4. AndoSan compared to placebo for participants with mild‐to‐moderately active Crohn's disease.
| AndoSan compared to placebo for participants with mild‐to‐moderately active Crohn's disease | ||||||
| Patient or population: participants with mild‐to‐moderately active Crohn's disease Setting: outpatients from a single centre in Oslo, Norway Intervention: AndoSan Comparison: placebo | ||||||
| Outcomes | Anticipated absolute effects* (95% CI) | Relative effect (95% CI) | № of participants (studies) | Certainty of the evidence (GRADE) | Comments | |
| Risk with placebo | Risk with AndoSan | |||||
| Fatigue assessed with: Total Fatigue score follow‐up: 21 days | The mean fatigue score was 16.13 | MD 1.63 lower (3.51 lower to 0.26 higher) | ‐ | 100 (2 RCTs) | ⊕⊕⊝⊝ LOW 1 2 | Total fatigue scores ranged from 0 to 33, with higher scores indicating greater fatigue. |
| Fatigue assessed with: SF‐36 Vitality follow‐up: 21 days | The mean fatigue score was 40.61 | MD 3.68 higher (1.64 lower to 9 higher) | ‐ | 100 (2 RCTs) | ⊕⊕⊝⊝ LOW 1 2 | SF‐36 vitality subscale scores ranged from 0 to 100, with higher scores indicating greater vitality (less fatigue). |
| Quality of life ‐ not measured | ‐ | ‐ | ‐ | ‐ | This outcome was not measured. | |
| Adverse events ‐ not reported | ‐ | ‐ | ‐ | ‐ | This outcome was not reported. | |
| Serious adverse events ‐ not reported | ‐ | ‐ | ‐ | ‐ | This outcome was not reported. | |
| Withdrawal due to adverse events ‐ not reported | ‐ | ‐ | ‐ | ‐ | This outcome was not reported. | |
| *The risk in the intervention group (and its 95% confidence interval) is based on the assumed risk in the comparison group and the relative effect of the intervention (and its 95% CI).
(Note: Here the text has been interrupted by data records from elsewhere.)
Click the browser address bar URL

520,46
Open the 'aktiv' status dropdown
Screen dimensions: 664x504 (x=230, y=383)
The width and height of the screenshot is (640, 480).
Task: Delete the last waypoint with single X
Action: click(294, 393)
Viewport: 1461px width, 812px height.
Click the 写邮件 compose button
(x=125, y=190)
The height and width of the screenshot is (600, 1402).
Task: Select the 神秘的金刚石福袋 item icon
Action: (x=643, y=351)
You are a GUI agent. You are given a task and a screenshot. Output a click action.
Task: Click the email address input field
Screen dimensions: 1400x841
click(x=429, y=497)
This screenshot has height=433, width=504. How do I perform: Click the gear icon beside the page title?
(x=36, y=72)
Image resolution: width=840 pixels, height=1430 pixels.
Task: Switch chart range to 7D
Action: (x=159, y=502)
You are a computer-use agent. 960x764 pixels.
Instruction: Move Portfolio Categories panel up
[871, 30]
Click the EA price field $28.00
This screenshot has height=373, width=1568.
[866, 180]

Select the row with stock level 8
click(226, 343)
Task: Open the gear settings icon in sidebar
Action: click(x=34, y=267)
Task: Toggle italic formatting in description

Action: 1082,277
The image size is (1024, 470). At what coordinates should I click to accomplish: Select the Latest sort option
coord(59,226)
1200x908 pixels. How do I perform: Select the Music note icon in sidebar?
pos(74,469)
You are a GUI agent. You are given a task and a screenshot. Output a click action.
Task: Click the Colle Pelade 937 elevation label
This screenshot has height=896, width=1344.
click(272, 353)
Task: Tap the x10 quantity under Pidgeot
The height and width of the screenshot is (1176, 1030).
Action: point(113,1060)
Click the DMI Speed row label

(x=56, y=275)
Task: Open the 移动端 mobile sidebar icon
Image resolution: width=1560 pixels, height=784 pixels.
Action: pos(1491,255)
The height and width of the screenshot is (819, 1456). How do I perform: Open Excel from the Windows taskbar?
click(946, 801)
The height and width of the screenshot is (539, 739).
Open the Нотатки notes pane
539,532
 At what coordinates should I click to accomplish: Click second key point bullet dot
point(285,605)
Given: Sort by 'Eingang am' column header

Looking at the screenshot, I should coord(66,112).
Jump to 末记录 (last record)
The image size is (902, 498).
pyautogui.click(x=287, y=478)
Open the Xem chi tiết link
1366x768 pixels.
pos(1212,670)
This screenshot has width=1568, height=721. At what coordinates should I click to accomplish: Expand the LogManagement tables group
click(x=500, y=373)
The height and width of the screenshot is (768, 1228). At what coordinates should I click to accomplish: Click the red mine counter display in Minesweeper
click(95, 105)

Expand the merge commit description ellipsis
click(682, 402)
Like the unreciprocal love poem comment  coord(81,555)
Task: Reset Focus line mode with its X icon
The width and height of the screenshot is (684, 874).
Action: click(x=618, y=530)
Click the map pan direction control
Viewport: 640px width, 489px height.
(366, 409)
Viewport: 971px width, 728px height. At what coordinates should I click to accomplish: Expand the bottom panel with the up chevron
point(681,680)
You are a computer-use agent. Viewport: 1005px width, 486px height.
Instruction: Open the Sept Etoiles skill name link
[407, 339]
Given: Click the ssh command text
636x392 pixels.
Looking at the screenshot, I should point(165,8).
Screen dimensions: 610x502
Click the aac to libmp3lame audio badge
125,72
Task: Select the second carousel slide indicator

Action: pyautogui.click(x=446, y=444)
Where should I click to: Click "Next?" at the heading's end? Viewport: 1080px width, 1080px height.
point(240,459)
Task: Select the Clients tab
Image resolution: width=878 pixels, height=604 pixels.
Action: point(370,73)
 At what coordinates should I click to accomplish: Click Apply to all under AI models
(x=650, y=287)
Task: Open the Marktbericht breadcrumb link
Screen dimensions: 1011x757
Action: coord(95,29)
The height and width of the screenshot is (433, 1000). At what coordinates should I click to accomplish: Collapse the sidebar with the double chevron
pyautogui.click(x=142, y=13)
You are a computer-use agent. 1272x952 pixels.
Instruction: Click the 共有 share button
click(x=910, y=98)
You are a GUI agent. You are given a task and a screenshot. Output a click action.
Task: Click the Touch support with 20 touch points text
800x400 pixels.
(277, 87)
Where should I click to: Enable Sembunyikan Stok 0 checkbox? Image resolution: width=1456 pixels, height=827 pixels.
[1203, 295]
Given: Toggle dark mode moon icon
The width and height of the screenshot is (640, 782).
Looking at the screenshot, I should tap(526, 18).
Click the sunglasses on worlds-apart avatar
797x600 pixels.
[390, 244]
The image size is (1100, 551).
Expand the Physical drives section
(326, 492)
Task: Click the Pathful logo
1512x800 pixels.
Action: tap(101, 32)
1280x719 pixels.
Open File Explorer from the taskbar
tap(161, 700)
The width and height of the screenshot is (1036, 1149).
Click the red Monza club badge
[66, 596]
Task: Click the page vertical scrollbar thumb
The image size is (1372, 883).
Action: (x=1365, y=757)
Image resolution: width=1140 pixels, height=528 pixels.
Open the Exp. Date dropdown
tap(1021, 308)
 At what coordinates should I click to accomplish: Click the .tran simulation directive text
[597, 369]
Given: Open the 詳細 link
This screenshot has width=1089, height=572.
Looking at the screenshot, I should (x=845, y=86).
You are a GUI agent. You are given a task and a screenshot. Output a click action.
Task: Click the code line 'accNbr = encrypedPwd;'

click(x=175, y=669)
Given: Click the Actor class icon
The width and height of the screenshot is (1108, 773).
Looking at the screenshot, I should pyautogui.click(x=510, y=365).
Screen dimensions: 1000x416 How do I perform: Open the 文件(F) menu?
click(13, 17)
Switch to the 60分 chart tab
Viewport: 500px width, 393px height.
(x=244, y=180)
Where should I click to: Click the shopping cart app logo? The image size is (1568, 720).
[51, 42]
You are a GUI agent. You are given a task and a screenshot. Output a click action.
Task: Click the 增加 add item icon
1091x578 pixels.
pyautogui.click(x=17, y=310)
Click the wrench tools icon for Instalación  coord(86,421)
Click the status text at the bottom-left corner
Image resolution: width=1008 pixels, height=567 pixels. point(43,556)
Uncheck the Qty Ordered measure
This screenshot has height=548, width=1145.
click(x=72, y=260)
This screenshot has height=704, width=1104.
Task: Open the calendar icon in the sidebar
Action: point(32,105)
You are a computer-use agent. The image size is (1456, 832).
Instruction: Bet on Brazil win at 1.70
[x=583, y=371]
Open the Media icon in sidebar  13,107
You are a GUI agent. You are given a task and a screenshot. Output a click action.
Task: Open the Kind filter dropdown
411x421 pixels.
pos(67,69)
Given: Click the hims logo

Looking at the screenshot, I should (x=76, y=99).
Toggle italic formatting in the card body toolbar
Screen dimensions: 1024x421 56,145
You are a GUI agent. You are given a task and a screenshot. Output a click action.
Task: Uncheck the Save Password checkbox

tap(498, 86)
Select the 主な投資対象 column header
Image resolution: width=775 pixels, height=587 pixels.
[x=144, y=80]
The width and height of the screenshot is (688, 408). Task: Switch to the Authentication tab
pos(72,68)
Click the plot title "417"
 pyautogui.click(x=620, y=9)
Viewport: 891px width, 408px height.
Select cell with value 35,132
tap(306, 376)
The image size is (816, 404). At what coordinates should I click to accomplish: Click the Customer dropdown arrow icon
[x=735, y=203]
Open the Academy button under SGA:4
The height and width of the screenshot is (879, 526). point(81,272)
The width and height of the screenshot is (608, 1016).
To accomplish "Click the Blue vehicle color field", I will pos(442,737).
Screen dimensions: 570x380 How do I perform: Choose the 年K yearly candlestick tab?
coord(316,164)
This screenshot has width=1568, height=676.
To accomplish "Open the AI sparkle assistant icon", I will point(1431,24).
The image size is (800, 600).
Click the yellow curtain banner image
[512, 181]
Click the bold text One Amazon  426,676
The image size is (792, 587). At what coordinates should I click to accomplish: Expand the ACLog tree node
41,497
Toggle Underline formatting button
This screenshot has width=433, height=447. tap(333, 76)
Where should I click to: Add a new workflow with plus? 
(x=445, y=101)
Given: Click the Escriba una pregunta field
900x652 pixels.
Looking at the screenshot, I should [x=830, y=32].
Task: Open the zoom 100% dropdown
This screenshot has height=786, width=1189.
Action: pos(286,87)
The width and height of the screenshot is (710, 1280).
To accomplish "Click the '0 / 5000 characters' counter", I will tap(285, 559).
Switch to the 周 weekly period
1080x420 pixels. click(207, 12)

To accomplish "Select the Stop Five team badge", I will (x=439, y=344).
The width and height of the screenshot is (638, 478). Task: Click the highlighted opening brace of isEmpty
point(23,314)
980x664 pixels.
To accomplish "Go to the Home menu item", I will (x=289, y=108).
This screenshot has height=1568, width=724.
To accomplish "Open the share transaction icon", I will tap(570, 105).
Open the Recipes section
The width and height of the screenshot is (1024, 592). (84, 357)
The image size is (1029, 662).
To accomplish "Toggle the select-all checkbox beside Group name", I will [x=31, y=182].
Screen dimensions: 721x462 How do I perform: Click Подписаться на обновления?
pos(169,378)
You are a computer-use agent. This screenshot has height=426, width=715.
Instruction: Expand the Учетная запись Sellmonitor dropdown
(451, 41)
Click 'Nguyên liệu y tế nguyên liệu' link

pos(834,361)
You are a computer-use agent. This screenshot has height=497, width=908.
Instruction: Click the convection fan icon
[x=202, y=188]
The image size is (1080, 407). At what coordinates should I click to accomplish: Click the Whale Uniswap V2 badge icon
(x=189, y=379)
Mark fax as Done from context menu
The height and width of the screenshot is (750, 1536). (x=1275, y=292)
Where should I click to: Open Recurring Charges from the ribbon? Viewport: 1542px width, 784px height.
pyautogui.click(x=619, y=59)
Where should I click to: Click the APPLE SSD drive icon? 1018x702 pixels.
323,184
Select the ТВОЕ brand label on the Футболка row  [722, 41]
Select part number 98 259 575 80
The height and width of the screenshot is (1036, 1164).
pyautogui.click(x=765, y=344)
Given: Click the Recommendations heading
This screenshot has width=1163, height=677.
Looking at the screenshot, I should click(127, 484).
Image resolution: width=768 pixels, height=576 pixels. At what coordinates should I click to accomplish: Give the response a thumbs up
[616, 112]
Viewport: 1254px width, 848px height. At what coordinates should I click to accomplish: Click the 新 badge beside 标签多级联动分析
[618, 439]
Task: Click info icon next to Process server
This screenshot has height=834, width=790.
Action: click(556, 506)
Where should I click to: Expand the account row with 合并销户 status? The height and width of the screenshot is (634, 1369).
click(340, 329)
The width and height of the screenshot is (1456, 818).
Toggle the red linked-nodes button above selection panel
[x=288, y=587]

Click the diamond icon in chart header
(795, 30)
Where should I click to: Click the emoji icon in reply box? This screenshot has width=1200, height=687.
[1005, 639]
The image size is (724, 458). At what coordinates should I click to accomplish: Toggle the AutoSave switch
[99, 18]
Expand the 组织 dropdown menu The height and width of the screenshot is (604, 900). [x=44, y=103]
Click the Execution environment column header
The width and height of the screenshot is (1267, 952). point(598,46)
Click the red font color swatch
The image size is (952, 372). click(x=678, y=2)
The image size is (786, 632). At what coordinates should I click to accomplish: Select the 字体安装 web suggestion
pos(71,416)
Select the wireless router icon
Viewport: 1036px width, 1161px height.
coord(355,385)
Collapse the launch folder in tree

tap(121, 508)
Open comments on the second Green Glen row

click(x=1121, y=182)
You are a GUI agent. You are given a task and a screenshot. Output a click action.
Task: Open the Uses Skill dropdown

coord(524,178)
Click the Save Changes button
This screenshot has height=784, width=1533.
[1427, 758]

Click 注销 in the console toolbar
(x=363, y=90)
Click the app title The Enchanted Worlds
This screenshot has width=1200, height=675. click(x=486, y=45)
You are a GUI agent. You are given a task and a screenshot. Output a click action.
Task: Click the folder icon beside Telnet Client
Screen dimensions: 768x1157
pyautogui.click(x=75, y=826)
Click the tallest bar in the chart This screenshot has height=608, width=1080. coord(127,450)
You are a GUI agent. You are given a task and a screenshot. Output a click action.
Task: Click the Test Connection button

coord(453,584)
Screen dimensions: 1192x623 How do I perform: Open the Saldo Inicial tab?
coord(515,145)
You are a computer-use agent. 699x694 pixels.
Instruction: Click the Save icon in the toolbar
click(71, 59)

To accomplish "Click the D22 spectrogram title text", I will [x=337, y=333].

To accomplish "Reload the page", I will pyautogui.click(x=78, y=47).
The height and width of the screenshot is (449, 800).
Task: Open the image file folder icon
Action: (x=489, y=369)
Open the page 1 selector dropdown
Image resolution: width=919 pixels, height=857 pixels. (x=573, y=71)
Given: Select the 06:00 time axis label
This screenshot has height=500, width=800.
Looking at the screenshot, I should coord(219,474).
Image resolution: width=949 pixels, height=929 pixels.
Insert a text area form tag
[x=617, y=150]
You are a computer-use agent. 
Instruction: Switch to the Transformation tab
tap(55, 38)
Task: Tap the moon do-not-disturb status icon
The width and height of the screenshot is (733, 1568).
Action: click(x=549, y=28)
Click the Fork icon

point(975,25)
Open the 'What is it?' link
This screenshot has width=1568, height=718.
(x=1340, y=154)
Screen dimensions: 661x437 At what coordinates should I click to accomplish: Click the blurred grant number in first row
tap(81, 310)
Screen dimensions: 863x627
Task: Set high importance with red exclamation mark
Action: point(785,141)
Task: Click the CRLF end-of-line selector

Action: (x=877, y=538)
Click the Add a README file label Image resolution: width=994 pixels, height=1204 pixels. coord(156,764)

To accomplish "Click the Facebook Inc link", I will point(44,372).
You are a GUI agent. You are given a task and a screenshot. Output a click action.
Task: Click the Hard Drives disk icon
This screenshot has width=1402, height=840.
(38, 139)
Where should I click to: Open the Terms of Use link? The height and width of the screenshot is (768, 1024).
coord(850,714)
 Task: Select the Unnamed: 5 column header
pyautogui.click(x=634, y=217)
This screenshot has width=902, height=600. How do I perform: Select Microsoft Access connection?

CI: Confidence interval; RR: Risk ratio; OR: Odds ratio; | ||||||
| GRADE Working Group grades of evidence High certainty: We are very confident that the true effect lies close to that of the estimate of the effect Moderate certainty: We are moderately confident in the effect estimate: The true effect is likely to be close to the estimate of the effect, but there is a possibility that it is substantially different Low certainty: Our confidence in the effect estimate is limited: The true effect may be substantially different from the estimate of the effect Very low certainty: We have very little confidence in the effect estimate: The true effect is likely to be substantially different from the estimate of effect | ||||||
1 Downgraded one level due to serious imprecision as the number of participants was small and confidence interval was wide.
2 Downgraded by one level due to high risk of bias for allocation bias (open allocation).